Здесь, под матерчатым пологом, между жестяными стенками, продавалось буквально всё. Игрушки на батарейках и плюшевые, пластмассовые элементы декора, вроде виноградной лозы (так и видится эта лоза под потолком какой-нибудь убогой хибары), одежда, обувь — преимущественно сланцы — дешёвые украшения, и прочая, и прочая… Целая стена отведена тёмным очкам и вразнобой тикающим часам. Хозяин лавки, кажется, получал от своей работы настоящий кайф. Он выплыл из вязи махровых полотенец, и Влад решил, что ему явился призрак из какого-нибудь низкобюджетного фильма, которые любил демонстрировать ему Савелий. Тощий парень в длинном фиолетовом плаще со слишком короткими рукавами… а может, так и задумано, поскольку на запястьях на всеобщее обозрение выставлены часы, браслеты, фенечки совершенно неоднозначного происхождения; пальцы унизаны кольцами с огромными стекляшками. На носу огромные очки с радужными стёклами, так, что не представлялось возможным узнать, смотрит ли парень на клиента, или любуется небом. Зато Влад совершенно точно пялился на него во все глаза. Под плащом яркая майка, на поясе джинсов имитирующий продукцию всех известных марок разом CD-плеер, в ушах, конечно же, затычки-наушники. При этом за спиной играло сразу четыре или пять приёмников: какие-то настроены на радио, другие крутят диски. Волосы у субъекта свалялись в дрэды, и даже на дрэдах болтается какая-то пластиковая ерунда. Это бог пластика и искусственности. Владу представилось, как выстраиваются в урочный час ему на поклон африканцы. Он ничего не говорил, а только раскачивался и слушал музыку.
— Конечно! — с восторгом сказал Моррис, и поприветствовал субъекта тёплым кивком. — У вас тоже есть эти блага цивилизации?
— Блага? — Влад всерьёз задумался. — Ну, у нас есть китайский ширпотрёб.
В Питере от нечего делать он, бывало, изучал на чайниках и швабрах ярлычок производителя.
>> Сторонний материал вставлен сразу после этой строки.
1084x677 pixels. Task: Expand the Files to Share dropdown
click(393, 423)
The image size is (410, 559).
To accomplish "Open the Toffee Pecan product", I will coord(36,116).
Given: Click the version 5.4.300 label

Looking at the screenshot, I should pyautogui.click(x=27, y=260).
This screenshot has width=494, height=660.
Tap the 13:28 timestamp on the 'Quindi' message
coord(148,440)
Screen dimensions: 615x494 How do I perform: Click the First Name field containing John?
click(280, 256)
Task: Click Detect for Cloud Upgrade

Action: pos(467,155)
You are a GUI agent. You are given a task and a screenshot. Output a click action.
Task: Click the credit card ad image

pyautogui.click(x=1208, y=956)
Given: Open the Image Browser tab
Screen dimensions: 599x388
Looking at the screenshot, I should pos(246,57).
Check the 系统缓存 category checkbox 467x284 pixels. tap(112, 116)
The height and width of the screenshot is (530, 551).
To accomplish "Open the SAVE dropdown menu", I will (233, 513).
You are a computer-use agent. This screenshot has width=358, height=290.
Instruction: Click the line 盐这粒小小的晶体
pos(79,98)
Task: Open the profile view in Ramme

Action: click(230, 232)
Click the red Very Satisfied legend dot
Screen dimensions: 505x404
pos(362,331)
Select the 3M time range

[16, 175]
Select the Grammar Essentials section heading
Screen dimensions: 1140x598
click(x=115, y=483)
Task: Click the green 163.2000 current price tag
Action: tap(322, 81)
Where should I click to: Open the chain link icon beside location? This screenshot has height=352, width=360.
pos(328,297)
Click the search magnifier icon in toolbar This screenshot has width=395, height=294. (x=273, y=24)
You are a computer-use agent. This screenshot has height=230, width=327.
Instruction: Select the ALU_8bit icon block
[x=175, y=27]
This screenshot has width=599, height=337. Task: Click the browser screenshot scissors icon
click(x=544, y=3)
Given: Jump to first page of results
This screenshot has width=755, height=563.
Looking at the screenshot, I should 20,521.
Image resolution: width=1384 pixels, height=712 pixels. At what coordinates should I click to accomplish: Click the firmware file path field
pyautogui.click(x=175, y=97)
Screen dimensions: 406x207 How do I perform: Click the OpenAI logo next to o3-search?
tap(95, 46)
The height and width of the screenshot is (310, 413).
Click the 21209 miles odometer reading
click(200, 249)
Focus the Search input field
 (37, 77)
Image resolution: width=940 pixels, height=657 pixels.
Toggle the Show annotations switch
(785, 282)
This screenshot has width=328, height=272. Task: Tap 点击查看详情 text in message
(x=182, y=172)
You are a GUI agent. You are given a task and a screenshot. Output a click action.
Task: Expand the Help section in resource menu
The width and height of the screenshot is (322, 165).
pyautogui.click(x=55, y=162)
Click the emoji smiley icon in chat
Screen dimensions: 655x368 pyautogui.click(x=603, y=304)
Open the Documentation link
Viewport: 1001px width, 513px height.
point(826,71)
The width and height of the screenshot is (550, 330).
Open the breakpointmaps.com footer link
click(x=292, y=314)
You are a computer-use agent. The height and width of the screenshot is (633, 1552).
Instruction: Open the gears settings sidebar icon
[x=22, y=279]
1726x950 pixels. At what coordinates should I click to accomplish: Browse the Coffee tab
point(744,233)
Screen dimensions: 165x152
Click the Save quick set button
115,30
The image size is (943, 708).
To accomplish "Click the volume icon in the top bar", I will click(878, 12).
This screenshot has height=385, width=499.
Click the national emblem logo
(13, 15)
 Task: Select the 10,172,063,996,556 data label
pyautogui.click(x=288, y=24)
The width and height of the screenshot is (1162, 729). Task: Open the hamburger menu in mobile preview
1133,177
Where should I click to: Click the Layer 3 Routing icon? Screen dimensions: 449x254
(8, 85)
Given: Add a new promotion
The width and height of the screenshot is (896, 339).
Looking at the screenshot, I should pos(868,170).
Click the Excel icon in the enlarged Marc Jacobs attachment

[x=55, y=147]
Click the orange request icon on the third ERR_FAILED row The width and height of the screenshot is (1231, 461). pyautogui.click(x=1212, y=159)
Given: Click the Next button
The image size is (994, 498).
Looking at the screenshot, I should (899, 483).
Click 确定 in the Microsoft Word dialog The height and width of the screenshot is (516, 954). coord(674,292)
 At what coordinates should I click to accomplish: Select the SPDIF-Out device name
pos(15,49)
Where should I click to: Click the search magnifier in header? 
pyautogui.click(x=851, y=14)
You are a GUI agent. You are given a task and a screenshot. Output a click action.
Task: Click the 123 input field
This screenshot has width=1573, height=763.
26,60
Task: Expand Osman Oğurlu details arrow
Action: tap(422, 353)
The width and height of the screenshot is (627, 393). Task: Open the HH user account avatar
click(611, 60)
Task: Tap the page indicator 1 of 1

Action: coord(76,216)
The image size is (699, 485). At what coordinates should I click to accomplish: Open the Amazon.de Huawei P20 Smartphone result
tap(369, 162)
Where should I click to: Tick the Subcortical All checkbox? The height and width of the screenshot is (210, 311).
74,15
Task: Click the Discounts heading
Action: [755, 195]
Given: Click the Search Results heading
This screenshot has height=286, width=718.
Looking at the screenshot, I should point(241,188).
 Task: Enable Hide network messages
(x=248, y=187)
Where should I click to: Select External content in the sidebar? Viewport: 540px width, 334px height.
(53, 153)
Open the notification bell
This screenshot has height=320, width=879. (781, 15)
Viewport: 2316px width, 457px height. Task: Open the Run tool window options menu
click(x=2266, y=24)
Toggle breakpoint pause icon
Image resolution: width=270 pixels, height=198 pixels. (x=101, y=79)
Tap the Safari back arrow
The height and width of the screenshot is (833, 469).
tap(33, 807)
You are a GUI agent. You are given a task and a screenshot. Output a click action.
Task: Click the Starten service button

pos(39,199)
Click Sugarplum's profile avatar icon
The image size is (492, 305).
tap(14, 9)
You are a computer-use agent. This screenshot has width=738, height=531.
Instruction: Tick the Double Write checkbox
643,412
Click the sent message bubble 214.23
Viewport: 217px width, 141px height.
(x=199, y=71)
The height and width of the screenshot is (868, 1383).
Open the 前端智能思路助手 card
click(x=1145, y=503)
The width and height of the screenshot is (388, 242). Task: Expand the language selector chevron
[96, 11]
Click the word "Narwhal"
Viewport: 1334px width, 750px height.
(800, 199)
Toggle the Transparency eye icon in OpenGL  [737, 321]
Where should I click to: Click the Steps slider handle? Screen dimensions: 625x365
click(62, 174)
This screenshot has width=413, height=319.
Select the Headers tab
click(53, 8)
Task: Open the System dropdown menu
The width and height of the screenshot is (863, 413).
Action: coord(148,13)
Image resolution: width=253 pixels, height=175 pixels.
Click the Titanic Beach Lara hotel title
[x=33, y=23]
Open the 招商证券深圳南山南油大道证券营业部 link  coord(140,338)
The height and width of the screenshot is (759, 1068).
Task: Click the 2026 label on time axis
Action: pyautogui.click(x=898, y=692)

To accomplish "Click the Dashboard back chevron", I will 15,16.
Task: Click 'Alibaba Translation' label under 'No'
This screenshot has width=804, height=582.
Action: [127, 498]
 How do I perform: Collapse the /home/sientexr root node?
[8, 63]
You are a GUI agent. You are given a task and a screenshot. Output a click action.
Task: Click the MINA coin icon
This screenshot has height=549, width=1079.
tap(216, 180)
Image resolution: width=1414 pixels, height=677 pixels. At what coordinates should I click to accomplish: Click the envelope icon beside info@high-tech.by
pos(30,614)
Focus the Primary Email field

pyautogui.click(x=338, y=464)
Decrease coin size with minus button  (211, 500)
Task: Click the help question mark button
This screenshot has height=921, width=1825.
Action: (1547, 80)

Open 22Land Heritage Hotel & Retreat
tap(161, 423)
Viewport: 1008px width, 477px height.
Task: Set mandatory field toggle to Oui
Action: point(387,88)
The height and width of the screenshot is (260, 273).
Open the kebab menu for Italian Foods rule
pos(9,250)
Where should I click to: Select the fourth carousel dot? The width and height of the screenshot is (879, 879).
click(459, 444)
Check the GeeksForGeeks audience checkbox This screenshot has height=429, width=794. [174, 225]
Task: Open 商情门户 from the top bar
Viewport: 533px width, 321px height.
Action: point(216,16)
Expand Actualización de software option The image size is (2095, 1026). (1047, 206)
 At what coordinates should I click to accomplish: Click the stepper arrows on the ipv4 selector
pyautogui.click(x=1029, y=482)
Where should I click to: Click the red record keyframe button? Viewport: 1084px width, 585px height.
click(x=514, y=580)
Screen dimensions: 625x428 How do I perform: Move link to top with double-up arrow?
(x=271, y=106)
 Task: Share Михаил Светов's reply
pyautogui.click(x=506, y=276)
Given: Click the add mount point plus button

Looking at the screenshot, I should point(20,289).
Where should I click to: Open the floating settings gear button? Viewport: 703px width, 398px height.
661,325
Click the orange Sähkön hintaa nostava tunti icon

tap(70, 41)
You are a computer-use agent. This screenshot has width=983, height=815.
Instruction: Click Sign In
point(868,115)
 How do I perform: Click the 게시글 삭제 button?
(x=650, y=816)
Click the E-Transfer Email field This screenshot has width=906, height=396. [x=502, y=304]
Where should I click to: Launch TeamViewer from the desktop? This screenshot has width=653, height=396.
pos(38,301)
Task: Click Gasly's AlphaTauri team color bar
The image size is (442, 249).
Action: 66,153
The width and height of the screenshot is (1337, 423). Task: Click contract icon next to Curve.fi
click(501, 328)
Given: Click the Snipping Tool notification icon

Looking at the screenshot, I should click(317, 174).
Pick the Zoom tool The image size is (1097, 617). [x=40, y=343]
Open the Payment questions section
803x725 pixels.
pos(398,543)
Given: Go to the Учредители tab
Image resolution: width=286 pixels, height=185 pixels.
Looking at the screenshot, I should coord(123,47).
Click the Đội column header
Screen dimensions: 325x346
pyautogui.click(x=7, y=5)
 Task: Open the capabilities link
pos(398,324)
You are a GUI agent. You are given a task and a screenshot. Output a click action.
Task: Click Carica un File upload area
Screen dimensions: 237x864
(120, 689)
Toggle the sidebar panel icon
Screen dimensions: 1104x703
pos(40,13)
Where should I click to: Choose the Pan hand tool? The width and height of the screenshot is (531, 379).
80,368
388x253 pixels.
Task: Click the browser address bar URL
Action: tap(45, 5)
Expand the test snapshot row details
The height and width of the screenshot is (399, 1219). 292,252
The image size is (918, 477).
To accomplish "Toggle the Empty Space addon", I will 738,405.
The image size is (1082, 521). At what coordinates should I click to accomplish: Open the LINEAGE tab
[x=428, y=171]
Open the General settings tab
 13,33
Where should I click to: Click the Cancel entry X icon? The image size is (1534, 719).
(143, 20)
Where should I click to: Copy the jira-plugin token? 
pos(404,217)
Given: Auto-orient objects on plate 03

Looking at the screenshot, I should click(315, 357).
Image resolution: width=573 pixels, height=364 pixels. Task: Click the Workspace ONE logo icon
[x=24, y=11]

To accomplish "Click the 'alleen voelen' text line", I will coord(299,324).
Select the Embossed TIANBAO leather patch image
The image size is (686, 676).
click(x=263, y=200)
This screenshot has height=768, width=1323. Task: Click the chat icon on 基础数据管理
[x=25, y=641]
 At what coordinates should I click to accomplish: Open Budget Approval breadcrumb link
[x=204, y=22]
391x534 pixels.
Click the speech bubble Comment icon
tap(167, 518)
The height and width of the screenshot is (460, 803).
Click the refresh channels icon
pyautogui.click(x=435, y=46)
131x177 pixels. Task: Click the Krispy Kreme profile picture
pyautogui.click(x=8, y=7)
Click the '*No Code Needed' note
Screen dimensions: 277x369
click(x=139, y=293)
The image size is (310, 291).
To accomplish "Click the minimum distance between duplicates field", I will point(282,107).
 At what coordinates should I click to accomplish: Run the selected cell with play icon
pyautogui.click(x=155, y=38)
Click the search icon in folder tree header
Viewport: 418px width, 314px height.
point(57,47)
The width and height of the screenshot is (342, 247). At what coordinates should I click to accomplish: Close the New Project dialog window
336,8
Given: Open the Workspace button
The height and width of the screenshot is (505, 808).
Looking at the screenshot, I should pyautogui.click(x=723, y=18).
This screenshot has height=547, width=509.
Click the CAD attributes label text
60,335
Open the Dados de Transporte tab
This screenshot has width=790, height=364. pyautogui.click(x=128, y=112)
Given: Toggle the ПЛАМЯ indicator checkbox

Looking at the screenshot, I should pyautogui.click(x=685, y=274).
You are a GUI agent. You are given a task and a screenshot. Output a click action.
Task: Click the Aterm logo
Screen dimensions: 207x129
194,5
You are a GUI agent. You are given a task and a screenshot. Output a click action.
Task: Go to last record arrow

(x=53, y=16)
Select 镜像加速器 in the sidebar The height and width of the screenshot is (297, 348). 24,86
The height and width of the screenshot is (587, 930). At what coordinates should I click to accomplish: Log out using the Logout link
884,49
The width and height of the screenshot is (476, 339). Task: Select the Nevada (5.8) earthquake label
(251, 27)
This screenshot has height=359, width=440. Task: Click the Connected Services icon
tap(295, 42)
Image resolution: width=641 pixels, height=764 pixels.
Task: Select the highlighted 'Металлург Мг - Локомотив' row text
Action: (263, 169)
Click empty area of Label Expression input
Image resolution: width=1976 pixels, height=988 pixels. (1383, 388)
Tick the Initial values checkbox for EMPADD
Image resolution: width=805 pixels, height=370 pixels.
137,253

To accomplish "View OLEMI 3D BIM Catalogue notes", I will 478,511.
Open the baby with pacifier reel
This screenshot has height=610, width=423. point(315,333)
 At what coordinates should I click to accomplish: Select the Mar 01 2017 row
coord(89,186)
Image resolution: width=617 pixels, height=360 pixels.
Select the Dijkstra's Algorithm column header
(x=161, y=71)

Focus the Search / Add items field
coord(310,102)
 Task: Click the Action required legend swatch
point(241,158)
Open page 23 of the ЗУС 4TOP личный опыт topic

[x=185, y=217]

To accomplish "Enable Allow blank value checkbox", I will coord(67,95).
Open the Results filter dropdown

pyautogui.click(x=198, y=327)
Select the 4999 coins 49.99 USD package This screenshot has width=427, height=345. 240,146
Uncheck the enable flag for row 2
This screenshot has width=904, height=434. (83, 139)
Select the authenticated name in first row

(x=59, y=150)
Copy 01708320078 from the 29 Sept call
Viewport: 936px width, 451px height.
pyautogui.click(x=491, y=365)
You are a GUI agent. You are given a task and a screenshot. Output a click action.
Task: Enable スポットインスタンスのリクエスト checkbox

Читал, что многое из этого сделано в Тайвани или Малайзии. Влад не представлял, можно ли эти страны отнести к Китаю. Нужно бы туда тоже съездить и всё самому разузнать. Влад тут же себе пообещал, что непременно. Особенно, если больше людей его начнут интересовать дешёвые чайники и часы, которые показывают время, играют радио, поют тонким противным голосом и наивно пытаются привязать тебя к себе.
Возможность такого в ближайшем будущем он видел, только если люди, которыми он интересуется, заинтересуются этим самым ширпотрёбом. Даже не заинтересуются — а будут им жить. Будут выстраивать вокруг себя настоящие крепости из этого хлама, хитрые лабиринты, которые будут водить за нос тех, кто задумает взять её штурмом, сводить их с ума мигающим светом, запахом пластмассы и яркими, кричащими цветами.
А кто-то ведь, может, уже живёт. «Ширпотрёбная жизнь», — сразу же окрестил её для себя Влад. И приготовился слушать дальше.
— Понимаю, — Моррис щёлкал пальцами. — У вас сохранились советские вещи. Я слышал, они могут служить до сорока лет, а некоторые и все шестьдесят!
Вот это поворот! Влад припомнил обстановку своего подвала. Там была плитка, явно пережившая не одну эпоху. Жестяной чайник, с которого снизу отслаивались целые пласты гари, как с передержанного в духовке пирога. Опять же, телевизор, пусть и показывал он без звука, зато наполнял комнатушку волшебными бликами и электрическим гудением, под которое так приятно было засыпать.
— Советских вещей осталось мало, — тем временем сокрушался Моррис. — Мы воздаём им почести, как прошедшим войну старикам.